7.4 DETRITIZATION OF AQUEOUS SOLUTIONS USING HIBSITE

UDC 54.05+54.058 +54.027+549.73 • Issue 7 (35) / 2022 • 28-32 pages

https://doi.org/10.32782/geotech2022.35.04

O. Pushkarov, I. Sevruk, O. Zubko, V. Dolin (jnr.)

Pushkarov O.V., D. Sc. (Geol.), Senior Research Officer., State Institution “Institute of Environmental Geochemistry of the National Academy of Sciences of Ukraine”, ORCID 0000-0002-4382-8620, pushkarevigns@gmail.com
Sevruk I.M., PhD (Geol.), S. Researcher, State Institution “Institute of Environmental Geochemistry of the National Academy of Sciences of Ukraine”, ORCID 0000-0003-2407-0735, igns219@gmail.com
Zubko O.V., Researcher, State Institution “Institute of Environmental Geochemistry of the National Academy of Sciences of Ukraine”, g200709g@yahoo.com, ORCID 0000-0002-2521-8087
Dolin V.V. (Jr.), Researcher, State Institution “Institute of Environmental Geochemistry of the National Academy of Sciences of Ukraine”, ORCID 0000-0002-1962-9277, dolinvitaliy@gmail.com

Abstract

An important task in protecting the environment from tritium pollution is to find effective, simple, affordable, low-cost and low-energy methods for extracting tritium from large volumes of low- and intermediate-level aqueous solutions.

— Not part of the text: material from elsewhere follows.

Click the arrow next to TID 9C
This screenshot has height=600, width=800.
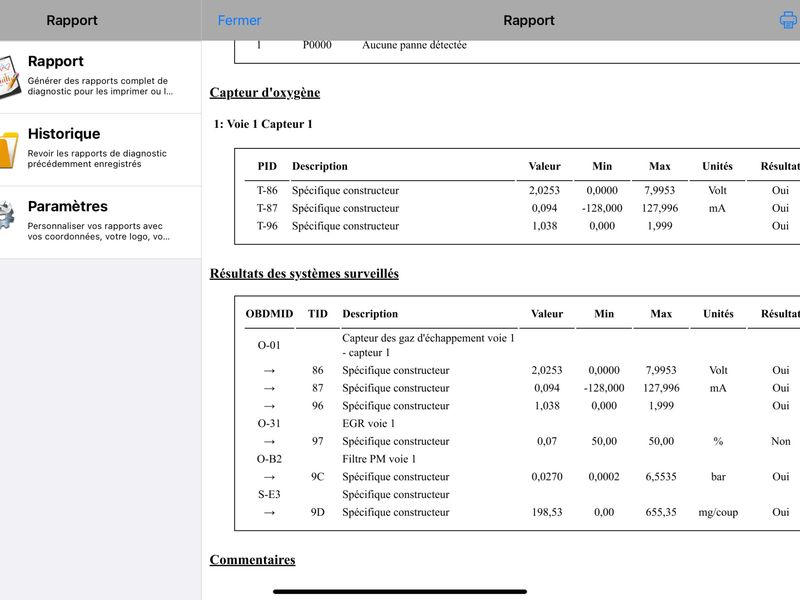[x=269, y=478]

The article presents new data on the influence of the octahedral component of the structure of layered silicates on the extraction of tritium from aqueous solutions obtained using research on an experimental stationary system on the example of the natural mineral hibsite. The possibility of using hibsite as a natural adsorbent of tritium is considered. The degree of adsorption of tritium from an aqueous solution and the effect of fractionation of hydrogen isotopes in the stationary system “HTO-hibsite” were estimated. The mechanism of tritium retention in the structure of the natural adsorbent is explained. Tritium extracted from tritiated water is distributed in the mineral matter between different structural positions – with the lowest binding energy in the HTO molecular form in surface adsorbed moisture (1 fraction), with slightly higher – in -OT ionic form in the structural positions of the mineral adsorbent (2 and 3 factions). Up to 39% of the total amount of tritium extracted from the aqueous solution is retained in hibsite in a surface adsorbed form. The predominant retention of polarized HTO molecules, compared to H2O molecules, near the mineral surface due to dynamic adsorption-desorption processes causes the effect of fractionation of hydrogen isotopes (α = 1.14). The exchange between the OH groups of the structural Al-hydroxyl layers of the mineral and the OT groups of tritiated water leads to the fixation of up to 55% of tritium in this form. New scientific results on the influence of structural and physicochemical properties of the studied mineral adsorbent on its ability to extract tritium from aqueous solutions and new data on the peculiarities of the mechanism of interfacial isotope-hydrogen exchange in a water-mineral system provide, together with the results of our previous studies, more effective development of methods for detritization of aqueous solutions.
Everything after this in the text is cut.